L’Union européenne entend établir une réglementation stricte sur l’utilisation de l’intelligence artificielle par les entreprises technologiques. Potentiellement, ce projet peut avoir des conséquences plus ou moins importantes sur ces sociétés, surtout pour les géants technologiques comme Google, Facebook et Apple qui s’appuient de plus en plus sur l’IA pour se développer. C’est vraisemblablement la raison pour laquelle les dirigeants de ces grandes firmes se déplacent à Bruxelles pour rencontrer les responsables européens. Ainsi, Sundar Pichai, directeur général d'Alphabet, la société mère de Google, a été vu dans la capitale européenne, comme John Giannandrea, vice-président sénior d’Apple pour l’IA, mais aussi Mark Zuckerberg. Ce dernier s’est entretenu avec Margrethe Vestager, vice-présidente exécutive de l’UE. Sundar Pichai a déclaré, en marge de sa visite à Bruxelles, qu’il était d’accord sur l’idée de la réglementation de l’IA, notamment pour assurer la surveillance humaine de la technologie. Par contre, il soutient l’idée qu’un équilibre doit être trouvé pour que les réglementations n’entravent pas la marche vers l’innovation. Margrethe Vestager va publier dans peu de temps le premier jet de la politique européenne sur l’intelligence artificielle, de même que des recommandations plus larges sur la future stratégie numérique de l’UE. Les débats politiques se poursuivront pendant toute l’année 2020. Les premières propositions sur la réglementation de l’IA devaient décrire les utilisations les plus risquées de la technologie dans quelques domaines clés comme la santé et le transport, notamment sur le développement des voitures autonomes.

Si les dirigeants de Silicon Valley se montrent aussi pressés de rencontrer les dirigeants européens, c’est qu’ils craignent particulièrement la généralisation d’une réglementation trop contraignante de l’IA. Récemment, l’UE a déjà pénalisé des entreprises comme Google pour des questions antitrust. Plusieurs pays dans le monde ont ensuite suivi le pas. Si l’Europe adopte des règles strictes sur l’IA, d’autres pays pourront également l’imiter. Pourtant, les entreprises technologiques comme les gouvernements sont convaincus que l’IA est actuellement l’une des technologies les plus transformatrices. En parallèle, elle présente aussi des menaces majeures sur la vie privée et sur la sécurité des emplois.

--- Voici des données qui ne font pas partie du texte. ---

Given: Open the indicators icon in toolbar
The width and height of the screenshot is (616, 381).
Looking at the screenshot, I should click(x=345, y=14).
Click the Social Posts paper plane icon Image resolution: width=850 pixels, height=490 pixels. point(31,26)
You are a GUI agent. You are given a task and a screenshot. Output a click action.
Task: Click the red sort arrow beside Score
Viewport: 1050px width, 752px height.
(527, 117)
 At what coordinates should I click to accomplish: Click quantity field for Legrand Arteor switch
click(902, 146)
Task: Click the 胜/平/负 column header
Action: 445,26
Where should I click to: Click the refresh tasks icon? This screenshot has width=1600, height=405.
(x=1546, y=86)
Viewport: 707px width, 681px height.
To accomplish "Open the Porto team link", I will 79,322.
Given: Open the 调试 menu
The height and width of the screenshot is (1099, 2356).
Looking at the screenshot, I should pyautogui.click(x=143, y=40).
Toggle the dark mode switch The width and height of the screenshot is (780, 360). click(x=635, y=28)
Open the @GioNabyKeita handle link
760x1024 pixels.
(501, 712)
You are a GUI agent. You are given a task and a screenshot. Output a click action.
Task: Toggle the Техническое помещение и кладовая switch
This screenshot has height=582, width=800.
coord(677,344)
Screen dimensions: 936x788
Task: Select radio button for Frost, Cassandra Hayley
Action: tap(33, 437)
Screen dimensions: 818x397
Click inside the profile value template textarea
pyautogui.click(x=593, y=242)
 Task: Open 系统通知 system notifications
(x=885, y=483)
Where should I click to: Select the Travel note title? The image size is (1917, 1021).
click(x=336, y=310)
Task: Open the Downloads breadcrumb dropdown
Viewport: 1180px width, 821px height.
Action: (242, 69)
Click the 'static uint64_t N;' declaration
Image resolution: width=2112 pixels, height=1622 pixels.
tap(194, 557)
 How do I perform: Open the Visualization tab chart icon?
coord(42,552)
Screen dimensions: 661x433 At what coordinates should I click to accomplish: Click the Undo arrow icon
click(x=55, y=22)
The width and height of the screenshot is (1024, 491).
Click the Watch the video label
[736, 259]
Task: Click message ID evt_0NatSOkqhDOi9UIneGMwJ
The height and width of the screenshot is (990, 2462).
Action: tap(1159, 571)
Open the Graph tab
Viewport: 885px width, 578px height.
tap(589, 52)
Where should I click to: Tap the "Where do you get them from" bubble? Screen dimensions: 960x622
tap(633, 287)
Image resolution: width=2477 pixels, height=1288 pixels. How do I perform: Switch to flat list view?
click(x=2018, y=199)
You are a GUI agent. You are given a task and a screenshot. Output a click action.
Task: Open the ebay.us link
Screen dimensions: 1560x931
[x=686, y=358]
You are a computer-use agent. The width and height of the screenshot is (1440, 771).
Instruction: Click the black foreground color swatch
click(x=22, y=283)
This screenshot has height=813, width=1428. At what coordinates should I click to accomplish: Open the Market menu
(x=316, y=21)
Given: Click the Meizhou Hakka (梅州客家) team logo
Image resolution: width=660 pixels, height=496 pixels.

Margrethe Vestager concède que l’IA est une des technologies les plus prometteuses, mais souligne particulièrement les dangers qu’elle présente. Les utilisateurs de l’IA doivent en effet faire confiance à des algorithmes complexes qui vont prendre des décisions cruciales à leur place. La dirigeante insiste sur la nécessité de réglementer la technologie sur les questions touchant la protection de la vie privée et les discriminations. Elle a émis des réserves particulières sur l’utilisation de la technologie de reconnaissance faciale, et réitère que certaines restrictions doivent être imposées afin d’éviter sa propagation non maîtrisée.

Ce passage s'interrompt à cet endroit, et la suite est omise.